Adding & Viewing files

Now let’s add some files to brig. We do this by using brig stage. It’s called stage because all files first get added to a staging area. If you want, and are able to remember that easier, you can also use brig add.

$ echo "Hello World" > /tmp/hello.world
$ brig stage /tmp/hello.world
$ brig cat hello.world
Hello World
$ brig ls
SIZE   MODTIME                       PATH          PIN
986 B  Mon Mar  4 23:04:07 CET 2019  /README.md     ✔
12 B   Mon Mar  4 23:04:23 CET 2019  /hello.world   ✔

This adds the content of /tmp/hello.world to a new file in brig called /hello.world. The name was automatically chosen from looking at the base name of the added file. All files in brig have their own name, possibly differing from the content of the file they originally came from. Of course, you can also add whole directories.

Note

brig always copy the data. If you happen to change the original file, the change will not progpagate to the file in brig.
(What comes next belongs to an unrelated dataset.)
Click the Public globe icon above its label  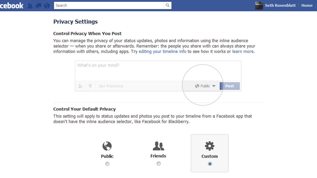coord(107,146)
You have to re-stage it to reflect the change.

If you want to use a different name, you can simply pass the new name as second argument to stage:

$ brig stage /tmp/hello.world /hallo.welt

You also previously saw brig cat which can be used to get the content of a file again. brig ls in contrast shows you a list of currently existing files, including their size, last modification time, path and pin state [1].

One useful feature of brig cat is that you can output directories as well. When specifying a directory as path, a .tar archive is being outputted. You can use that easily to store whole directories on your disk or archive in order to send it to some client for example:

# Create a tar from root and unpack it to the current directory.
$ brig cat | tar xfv -
# Create .tar.gz out of of the /photos directory.
$ brig cat photos | gzip -f > photos.tar.gz
[1]Pinning and pin states are explained Pinning and are not important for now.

Coreutils

You probably already noticed that a lot of commands you’d type in a terminal on a normal day have a sibling as brig command. Here is a short overview of the available commands:

$ brig mkdir photos
$ brig touch photos/me.png
$ brig tree
• ✔
├── hello.world ✔
├── photos/ ✔
│  └── me.png ✔
└── README.md ✔

2 directories, 2 files
$ brig cp photos/me.png photos/moi.png
$ brig mv photos/me.png photos/ich.png
# NOTE: There is no "-r" switch. Directories are always deleted recursively.